Is anyone else really really happy that John McCain is not our president? In a few years’ time, McCain has gone from maverick, to loose cannon, to a temper-tantrum throwing brat.
The latest example is the recent vote to end “Don’t Ask, Don’t Tell”. Once again, McCain has completely reversed his position. Once in favor of DADT, he flipped over and became one of its strongest opponents. During the debate on Saturday, he burst onto the floor of the Senate, and even though one of his fellow Republicans held the floor, he yelled and waved his arms and then stormed off. Then McCain returned and started yelling again. McCain was upset that he wasn’t given enough time during the debate, so they gave him additional time.

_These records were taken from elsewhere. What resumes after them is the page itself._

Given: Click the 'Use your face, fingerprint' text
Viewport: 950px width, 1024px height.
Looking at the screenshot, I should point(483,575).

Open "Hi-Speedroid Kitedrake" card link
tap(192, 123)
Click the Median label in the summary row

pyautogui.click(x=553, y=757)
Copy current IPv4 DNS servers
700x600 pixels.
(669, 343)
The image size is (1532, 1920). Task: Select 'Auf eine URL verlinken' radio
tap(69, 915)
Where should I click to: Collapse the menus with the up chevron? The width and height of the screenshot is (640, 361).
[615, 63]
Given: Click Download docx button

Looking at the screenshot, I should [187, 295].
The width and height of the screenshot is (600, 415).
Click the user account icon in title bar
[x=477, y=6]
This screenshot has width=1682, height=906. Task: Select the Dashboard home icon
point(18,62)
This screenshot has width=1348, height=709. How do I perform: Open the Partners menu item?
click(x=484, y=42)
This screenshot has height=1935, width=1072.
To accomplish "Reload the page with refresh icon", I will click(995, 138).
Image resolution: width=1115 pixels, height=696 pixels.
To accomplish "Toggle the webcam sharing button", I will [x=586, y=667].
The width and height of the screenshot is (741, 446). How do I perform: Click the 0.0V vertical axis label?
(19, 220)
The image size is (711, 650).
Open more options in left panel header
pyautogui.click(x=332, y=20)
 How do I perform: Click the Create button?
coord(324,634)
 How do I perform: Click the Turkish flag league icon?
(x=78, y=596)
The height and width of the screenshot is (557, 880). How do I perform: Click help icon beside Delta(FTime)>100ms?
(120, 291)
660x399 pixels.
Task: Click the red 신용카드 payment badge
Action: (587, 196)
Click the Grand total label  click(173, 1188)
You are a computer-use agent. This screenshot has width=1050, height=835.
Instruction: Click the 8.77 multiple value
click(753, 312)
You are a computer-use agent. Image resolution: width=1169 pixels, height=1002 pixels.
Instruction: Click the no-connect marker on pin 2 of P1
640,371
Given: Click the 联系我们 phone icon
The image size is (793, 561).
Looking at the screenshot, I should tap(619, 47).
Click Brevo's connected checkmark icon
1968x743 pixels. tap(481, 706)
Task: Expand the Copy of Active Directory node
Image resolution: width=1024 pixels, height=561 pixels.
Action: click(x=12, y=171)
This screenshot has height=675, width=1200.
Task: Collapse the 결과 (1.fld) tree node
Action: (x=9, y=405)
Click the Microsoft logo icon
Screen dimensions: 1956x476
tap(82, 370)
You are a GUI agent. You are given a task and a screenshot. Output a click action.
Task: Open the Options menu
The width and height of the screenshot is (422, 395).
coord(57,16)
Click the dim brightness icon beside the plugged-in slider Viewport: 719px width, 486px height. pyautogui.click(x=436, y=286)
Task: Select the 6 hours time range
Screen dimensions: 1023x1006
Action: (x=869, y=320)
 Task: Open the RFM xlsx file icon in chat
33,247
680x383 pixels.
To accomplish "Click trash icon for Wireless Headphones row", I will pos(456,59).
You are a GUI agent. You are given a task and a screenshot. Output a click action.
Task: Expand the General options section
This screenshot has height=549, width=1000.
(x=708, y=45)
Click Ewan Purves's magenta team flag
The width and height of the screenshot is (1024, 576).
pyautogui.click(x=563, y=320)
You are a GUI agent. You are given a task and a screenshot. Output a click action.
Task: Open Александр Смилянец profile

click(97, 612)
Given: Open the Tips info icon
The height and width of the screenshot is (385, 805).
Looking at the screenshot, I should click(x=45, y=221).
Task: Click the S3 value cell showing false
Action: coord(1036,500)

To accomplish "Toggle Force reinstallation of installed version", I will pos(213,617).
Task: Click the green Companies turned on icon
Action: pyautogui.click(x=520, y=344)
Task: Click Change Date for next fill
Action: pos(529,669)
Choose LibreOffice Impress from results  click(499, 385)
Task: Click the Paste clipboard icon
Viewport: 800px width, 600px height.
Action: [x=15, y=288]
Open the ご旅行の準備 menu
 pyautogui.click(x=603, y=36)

But he spent that time making spurious attacks on the supporters of the bill:
“Today is a very sad day,” McCain announced, detailing his continuing opposition to allowing gay and lesbian soldiers to be open about their sexuality.
“There will be high-fives over all the liberal bastions of America,” he predicted, from “the elite schools that bar military recruiters from campus” to “the salons of Georgetown” and the “talk shows” where people — “most of whom have never have served in the military” — will crow over the law’s repeal.
Allowing gays to serve openly in the Marines would prove a potentially deadly distraction McCain said, quoting from a Marine Corps Commandant warning, “and I don’t want to permit that opportunity to happen.”
McCain also claimed that the repeal of DADT was “in direct repudiation of the message of the American people” even though polls show overwhelming support for it — a majority of Republicans, conservatives, and even white evangelical Protestants are in favor.
I’ve been completely confused over McCain’s behavior over the last few years as a hardliner, especially after he earned the title of “maverick” by famously bucking president Bush and other Republicans on many key issues. But there may be an explanation:
McCainologists in the Capitol speculate that on this and other issues he’s driven less by policy consideration than by personal animosity. A decade ago, his antipathy toward President George W. Bush led him to seek common cause with Democrats to thwart a Republican president. Now his antipathy toward President Obama has made him a leading Republican hardliner.
In other words, McCain doesn’t care one bit about the issues. It isn’t about whether gays should be able to serve openly in the military. And his opposition to Bush wasn’t about courageously standing up to bad policies. Bush beat McCain for the Republican nomination for president, and Obama beat McCain during the general election.
For McCain, it is all about revenge and hate.
UPDATE: Similar sentiments from Joe Klein:
McCain distinguished himself doubly this weekend, opposing the Dream Act [despite being one of the original sponsors of it] and leading the opposition to “Don’t Ask,” despite the very public positions of his wife and daughter on the other side of the issue. I used to know a different John McCain, the guy who proposed comprehensive immigration reform with Ted Kennedy, the guy — a conservative, to be sure, but an honorable one — who refused to indulge in the hateful strictures of his party’s extremists. His public fall has been spectacular, a consequence of politics — he “needed” to be reelected — and personal pique. He’s a bitter man now, who can barely tolerate the fact that he lost to Barack Obama. But he lost for an obvious reason: his campaign proved him to be puerile and feckless, a politician who panicked when the heat was on during the financial collapse, a trigger-happy gambler who chose an incompetent for his vice president. He has made quite a show ever since of demonstrating his petulance and lack of grace.